Dy Proem, a businesswoman and Mr Hun Sen’s first cousin, has been charged with paying $30,000 to influence the investigation of a land dispute involving 120 families. Seng Yean, the former deputy director-general of inspection at the Ministry of National Assembly-Senate Relations and Inspections, was charged with taking the bribe.

Phnom Penh Municipal Court Judge Duch Kimsorn delayed yesterday’s trial, granting requests sent by the two defendants and their lawyers, who failed to appear. Ms Proem’s lawyers said they were busy in a letter, while Mr Yean wrote that he was bedridden.

“This case is the criminal case, that’s why the court cannot hear it without the presence of the defending lawyers,” said Mr Kimsorn, who did not immediately reschedule the trial.

Huot Sarom, a landowner involved in the dispute, expressed frustration with the repeated delays.

“I am poor and it is difficult to come to the court and it is useless if the court does not follow the law,” she said at the courthouse. “The court should be knocked down. It is useless for it to continue.”

Her lawyer, Kao Ty, called the absence of the defendants “just another trick to delay the justice.” He also said Mr Vong Vathana’s request to drop the charges represented “serous wrongdoing.”

Mr Vong Vathana could not be reached for comment.

Mam Sitha, director of the Cambodia Independent Anticorruption Committee, said there was insufficient reason for another delay.

“There is not enough reason to delay the hearing because the court summons for the hearing was announced more than long enough ago,” Ms Sitha said.

Lawyers for the defendants were unavailable yesterday, while Long Norin, a lawyer representing the Ministry of National Assembly-Senate Relations and Inspection, said he supported the postponement but declined to elaborate.

Sok Sam Oeun, executive director of the Cambodian Defenders Project, said yesterday’s speech by Mr Hun Sen was a “warning to his relatives” and encouraged “law enforcement officials to act according to the law.”

Yesterday’s speech by Mr Hun Sen echoed one he gave last December, when he told relatives not to abuse their positions. In yesterday’s speech, Mr Hun Sen delved into particulars, pleading with an errant nephew to return to his wife and citing the example of another nephew who he said had already “corrected himself.”

“Chea, my nephew, please return home,” Mr Hun Sen said, referring to Hun Chea, who he said had run away from his wife with another woman. “Your wife and children are awaiting you. The new girl, please quickly distance yourself from Chea because he already has his wife.”

Mr Hun Sen ordered General Neth Savoeun, the National Police Commissioner, his nephew by marriage, to find and bring Mr Chea to him, saying he would then organize a family meeting.

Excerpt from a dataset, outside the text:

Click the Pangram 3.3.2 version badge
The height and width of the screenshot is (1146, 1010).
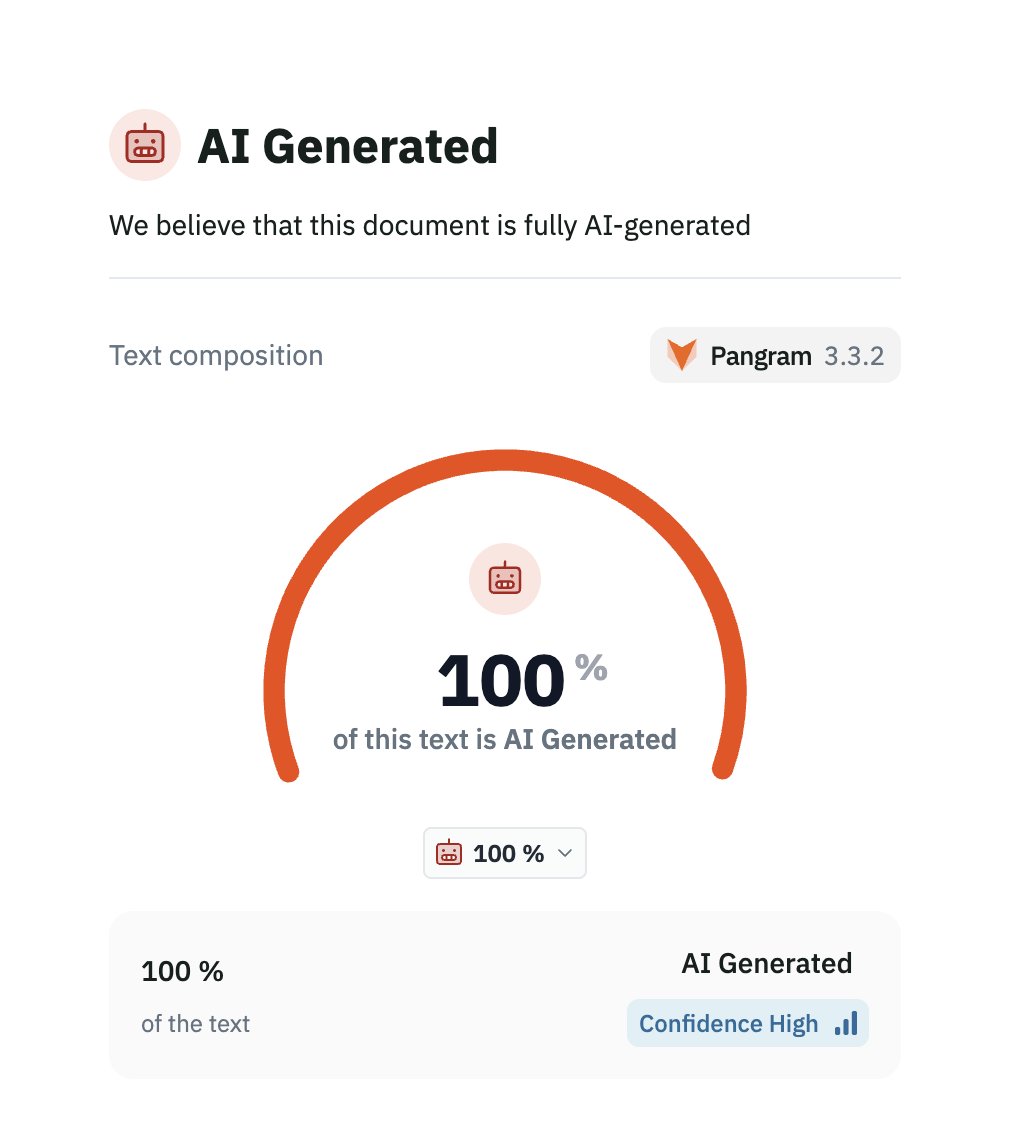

Mr Hun Sen cited the example of another nephew, Hun To, who made headlines in 2008 for allegedly threatening the editor of a pro-SRP newspaper, a charge he denied. He did not mention another nephew, Nhim Sophea, convicted but later secretly acquitted of a 2003 shooting that left two people dead.

“To already corrected himself but Chea has not,” Mr Hun Sen said. “If I do not bring them back on time, then it would be too late.”